Viktor Rosdahl, ”Outskirts”

Viktor Rosdahl
Viktor Rosdahl, The Wedding, 2013, image: Christian Larsen

In “Ytterstad / Outskirts” Viktor Rosdahl includes more human figures and visages than in previous exhibitions and employs a tone which seems more reverent than before.

When one releases themselves from the burden of their ego and instead adopts an alternate position, tangents and rhizomic formations tend to breed new combinations for creation. When an artist pushes its viewer to examine a painting from two distinct perspectives, frontal view and backside, how should one consider such a work? Is each side to be taken into account separately or simultaneously? Should one move between views to encompass both the singular and compounded experience of both visual stimuli? Critic Magnus Bons remarks that this method of painting on both sides has appeared before in history and, as example, gives a two-sided painting taken out of context by Hieronymus Bosch at Kunsthistorisches Museum in Vienna, illustrating an estranged Christ carrying the cross amidst the masses on one side versus a naked child holding a pinwheel on the other. Viktor Rosdahl uses this same double-sided method in Stuyvesant / Cooper Village (2013), where one sees from the front a black-and-white cityscape stylistically compatible with the others in his oeuvre; the backside shares a geometric skyline with his signature factory smoke swirls in pastel hues.
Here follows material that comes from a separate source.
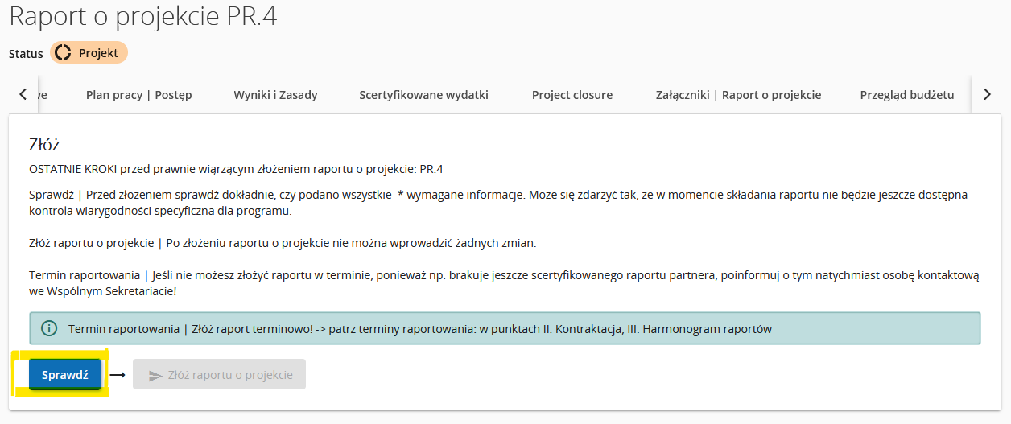Screen dimensions: 1011x424
Task: Select the Scertyfikowane wydatki tab
Action: click(423, 95)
This exhibition incorporates human figures and visages more so than previous exhibitions viewed at both Christian Larsen and elsewhere which have included Rosdahl’s work—exhibitions which focused more on the absence of humanity and human form and more on gothic cityscapes, sweeping architecture, maelstroms and stark, industrial scenes. Instances of flesh surface in “Ytterstad / Outskirts” where one is meant to regard the presence of humans—even if such humans appear as ill, remote characters suffering an unfortunate scene. In The Wedding (2013), an askew couple is centrally positioned yet alone in a lush, foreboding forest; in Nattkvarter-Selma (2013), the visage of a young girl is partially covered by her own hair—her mouth agape. The child can be seen through a ripped hole into another seemingly intimate realm. This peephole mode has been used by Rosdahl in other works such as Hole in the Wall (2004-2005).
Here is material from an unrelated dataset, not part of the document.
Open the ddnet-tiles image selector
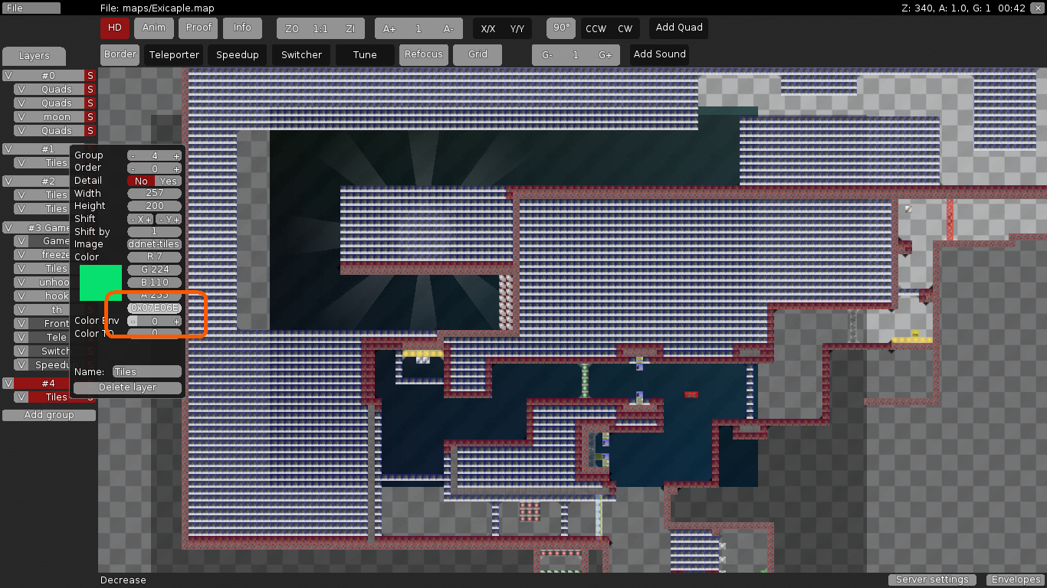coord(154,243)
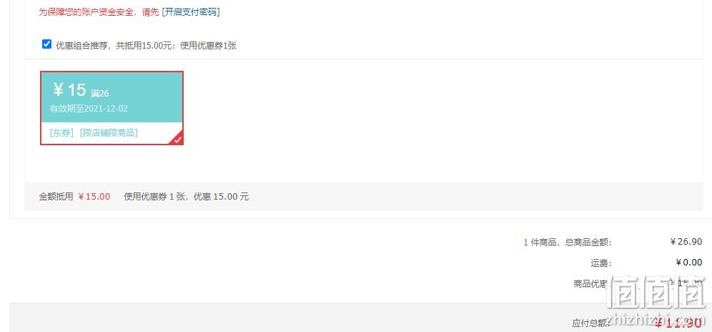
Task: Click the [限店铺限商品] coupon restriction tag
Action: pos(109,133)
Previous shows such as Gävle Konstcentrum’s “If the Light Should Take Us” illuminated Rosdahl at the height of his extremes, with pieces such as The Need to See You Dead (R.I.P. Jussi Hirvilammi) (2008) emphasizing his talent for intricate panoramas in addition to the artist’s unconventional usage of materials like stretched plastic-as-canvas in Dark Throne (2010) or stolen tarpaulin in Amaltea Dreams (2007). This exhibition clearly allows one to view immediate results of a laborious artistic method. Whilst other artists might choose to adopt a more conceptual route in response to our era, focusing on some ‘potentiality’ or ‘future’ of x, y or z, this can be exhausting and even perceived as cowardice. But where is the art? And what does it mean? The public may find themselves at a loss as they wander from room to room in parallel exhibition spaces, perhaps, left to conclude that any given contemporary artist’s tricks (e.g. appropriation, highlighting the unfinished, unrealized or inconclusive, jumping onto a trend-driven, idealogical wagon of their choice) cannot match the weight of an artist’s unavoidable hard work, sheer will and graceful design in action. Before the art world takes another step closer towards dissolving or overriding concurrent modes of work and production, one should consider works such as Rosdahl’s which would devalue or even possibly disappear with such a loose gesture.
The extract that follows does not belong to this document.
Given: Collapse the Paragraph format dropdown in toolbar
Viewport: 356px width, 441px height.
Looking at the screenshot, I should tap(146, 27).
If one considers each artist in the midst of a series of spoken or unspoken conversations with their audience, then Rosdahl’s conversation has slightly veered from its previous trajectory of magnified chaos and despair, instead aiming for a tone which now seems more reverent, questioning how each world and/or sub-world may indeed be intertwined—for better or worse. Where once the absence or aftermath of humanity prevailed, one now detects visceral remainders, whether isolated or otherwise, creeping into view with increased frequency.